# SHORT TASK
Copy everything from the line containing "Task: Select the 10-period" down to the line containing "Action: 64,54", putting "rolling average" in place of "moving average" and leaving the rest unchanged.

# SUPPLIED MATERIAL
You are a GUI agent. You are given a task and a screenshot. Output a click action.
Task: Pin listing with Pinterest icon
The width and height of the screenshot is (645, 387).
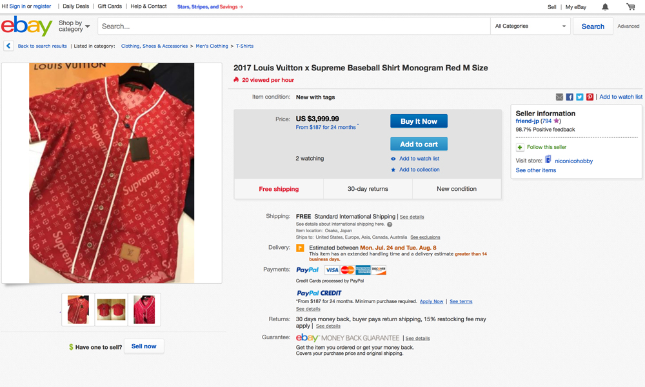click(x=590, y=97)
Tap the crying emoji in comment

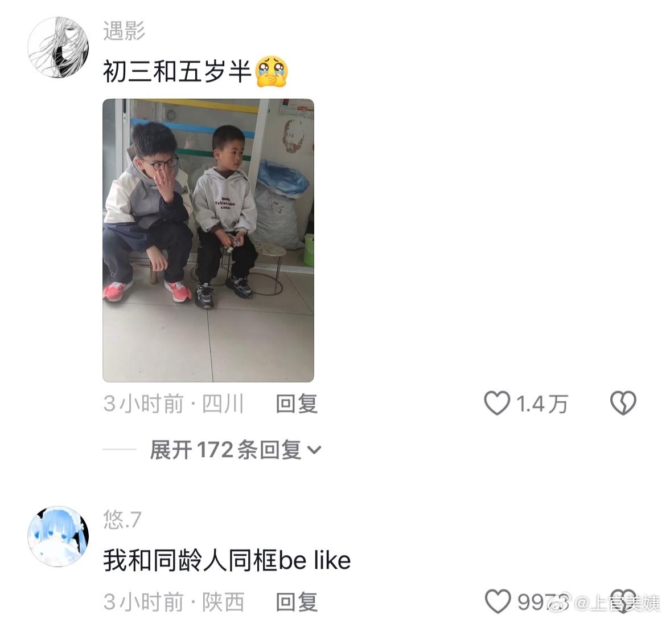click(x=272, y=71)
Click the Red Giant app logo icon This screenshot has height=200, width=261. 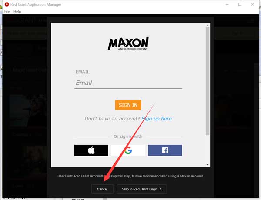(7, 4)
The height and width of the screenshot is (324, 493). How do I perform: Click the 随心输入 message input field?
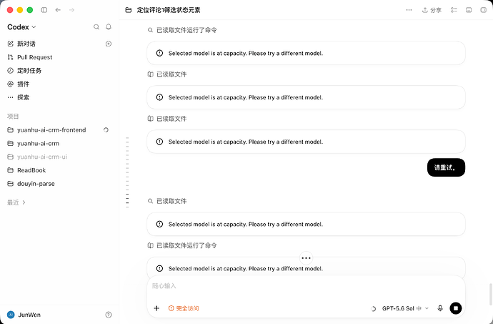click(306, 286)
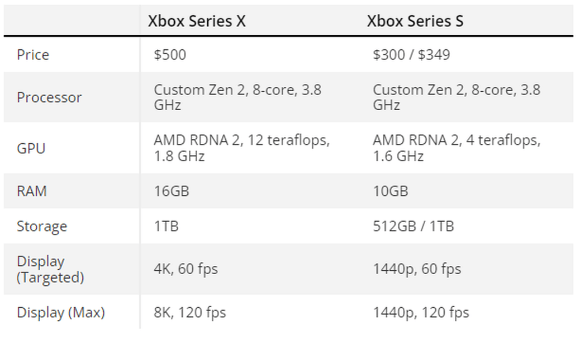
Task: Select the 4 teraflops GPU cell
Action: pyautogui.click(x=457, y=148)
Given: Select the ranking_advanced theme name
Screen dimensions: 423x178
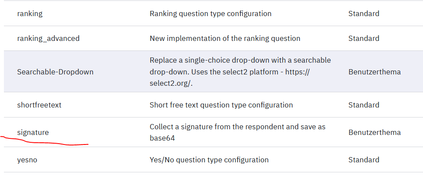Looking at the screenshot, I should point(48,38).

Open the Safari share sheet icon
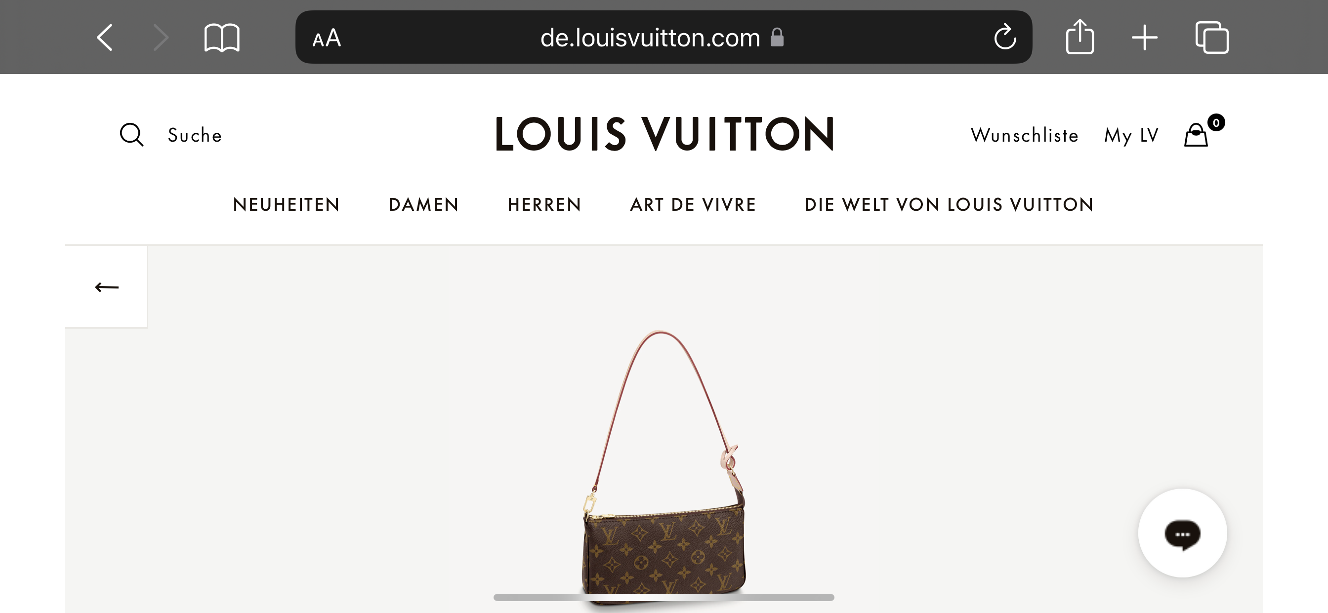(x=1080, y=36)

...

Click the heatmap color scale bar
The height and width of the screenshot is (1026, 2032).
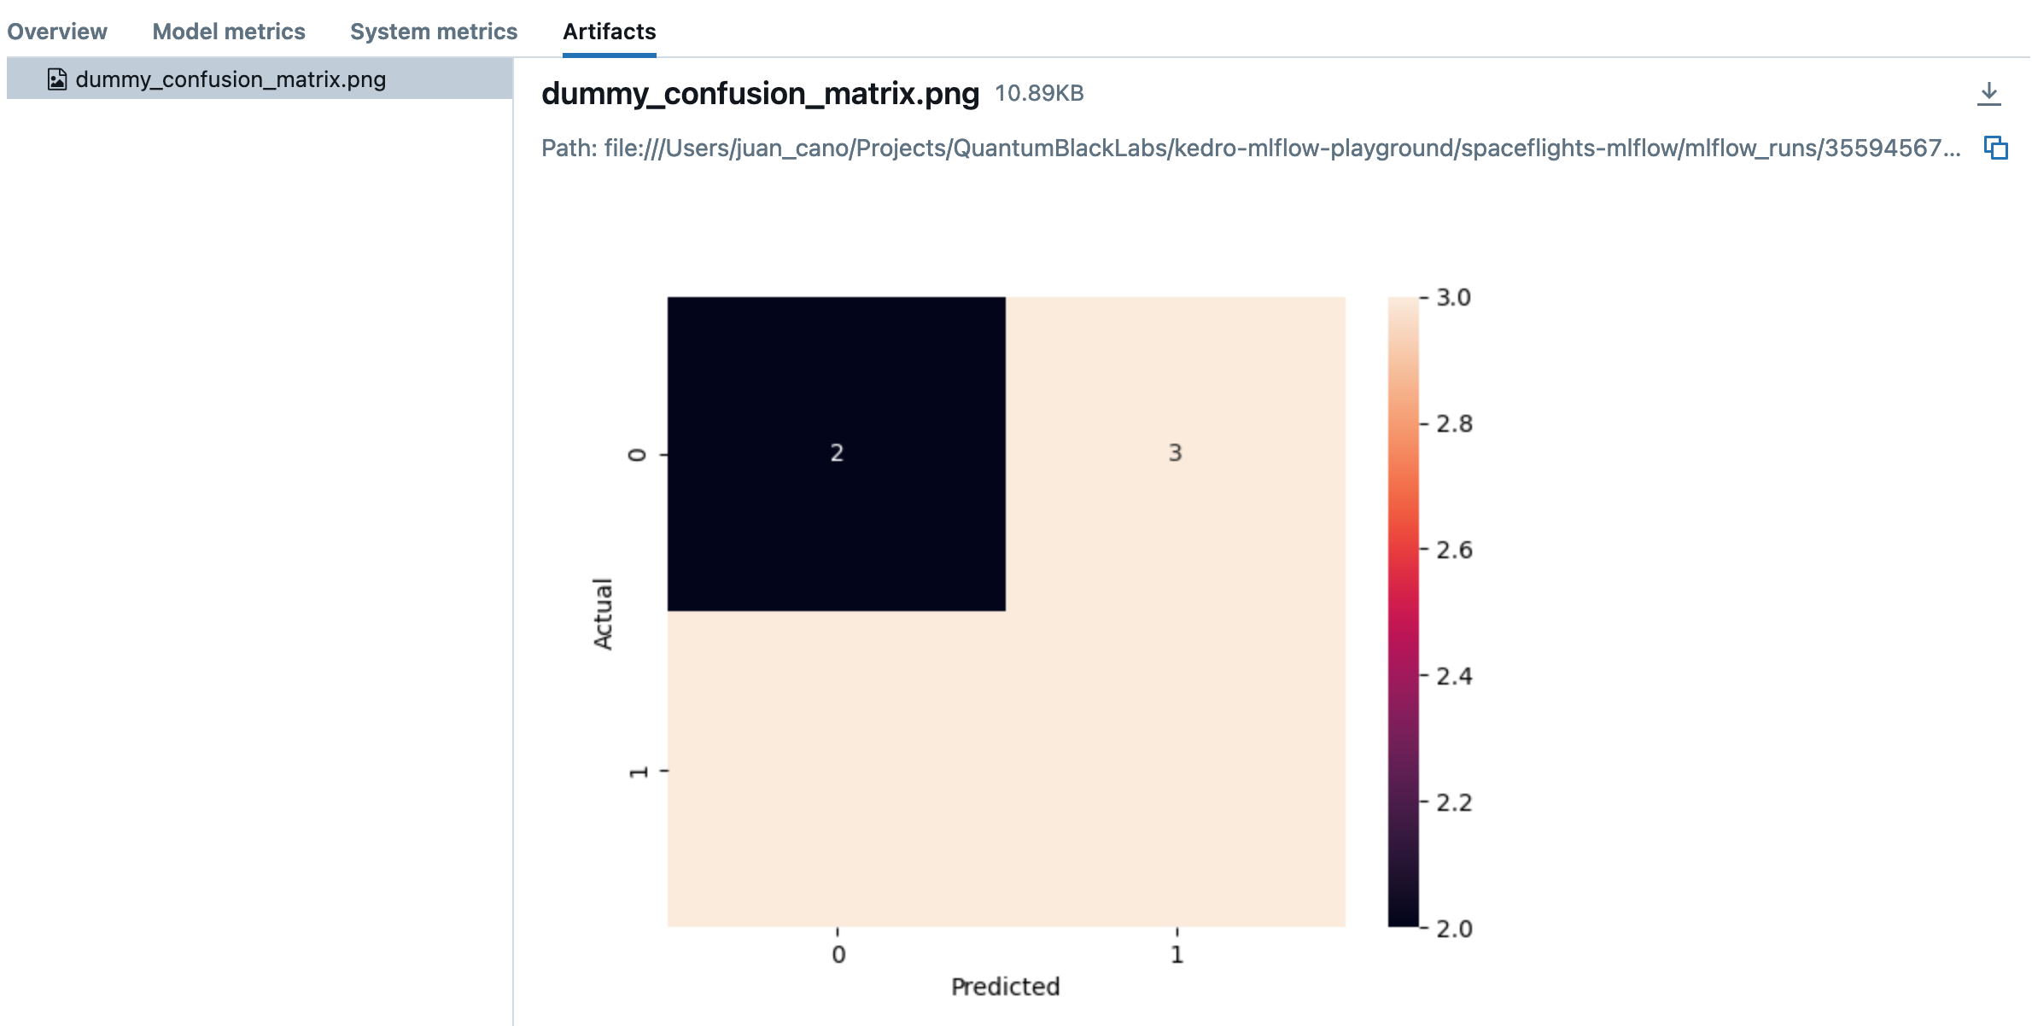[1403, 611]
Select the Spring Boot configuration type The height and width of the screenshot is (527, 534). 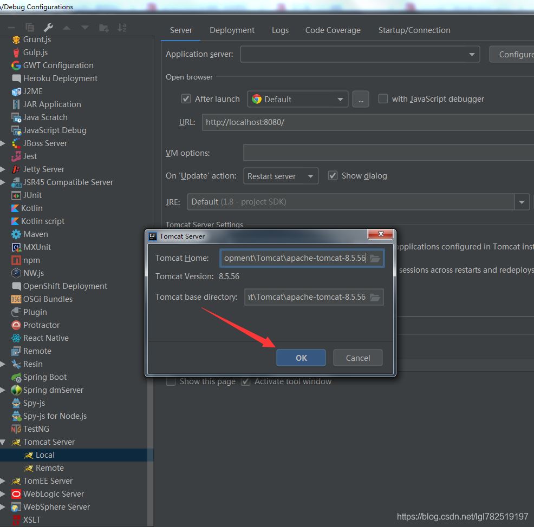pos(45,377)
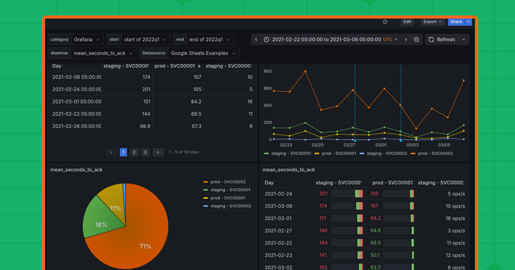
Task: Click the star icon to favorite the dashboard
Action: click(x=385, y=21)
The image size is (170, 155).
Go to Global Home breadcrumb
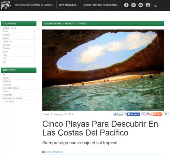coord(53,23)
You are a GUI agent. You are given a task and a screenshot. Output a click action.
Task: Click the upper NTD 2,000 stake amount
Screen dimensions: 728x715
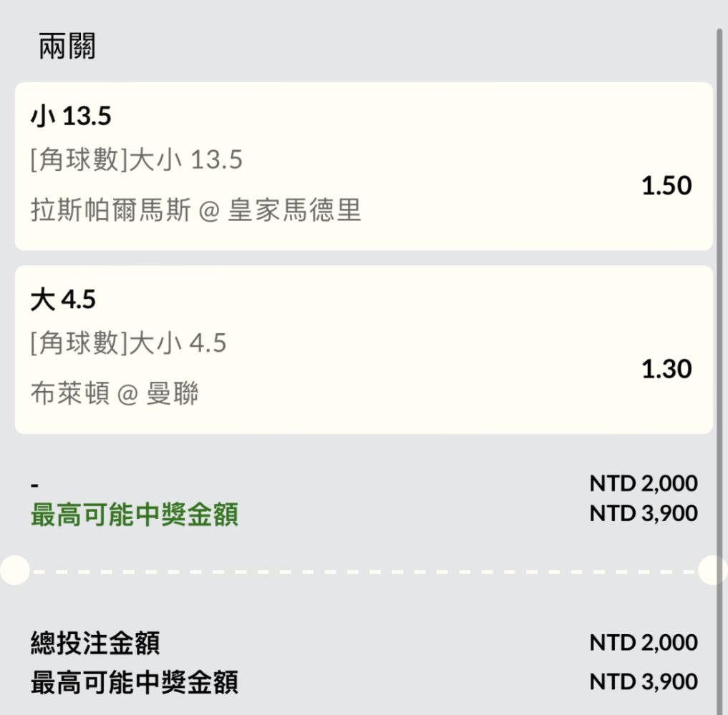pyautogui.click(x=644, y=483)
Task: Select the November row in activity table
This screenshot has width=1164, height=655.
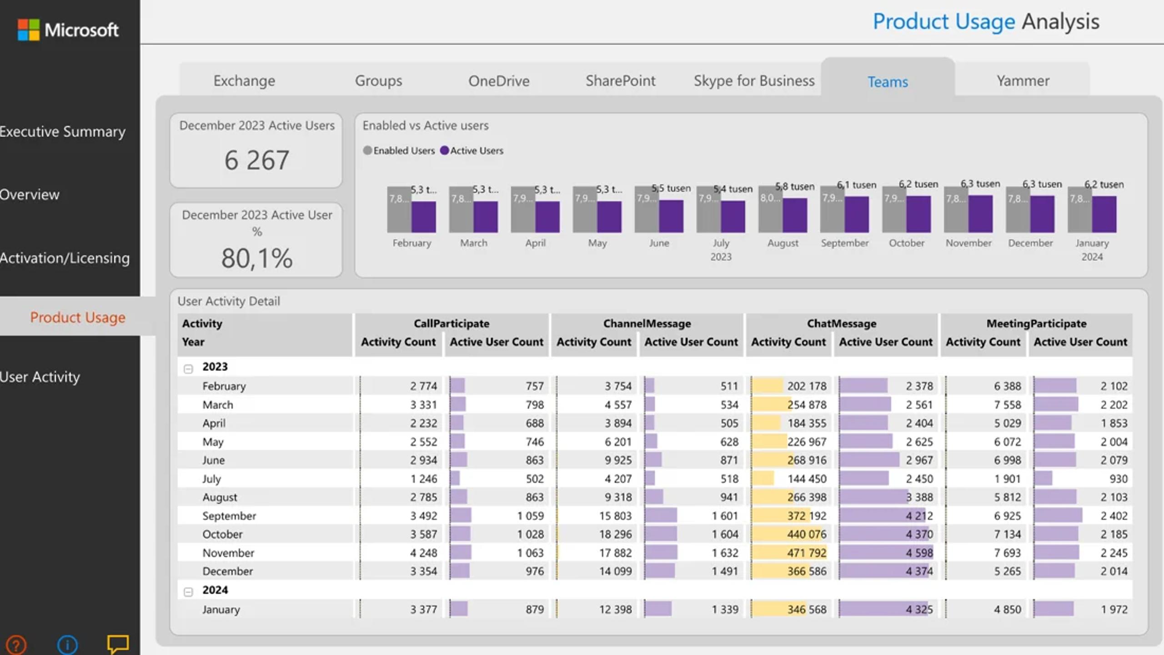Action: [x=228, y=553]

...

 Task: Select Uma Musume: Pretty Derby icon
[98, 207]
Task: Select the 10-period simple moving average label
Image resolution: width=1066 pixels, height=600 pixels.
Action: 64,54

# SOLVED EXERCISE
Task: Select the 10-period simple rolling average label
Image resolution: width=1066 pixels, height=600 pixels.
Action: 64,54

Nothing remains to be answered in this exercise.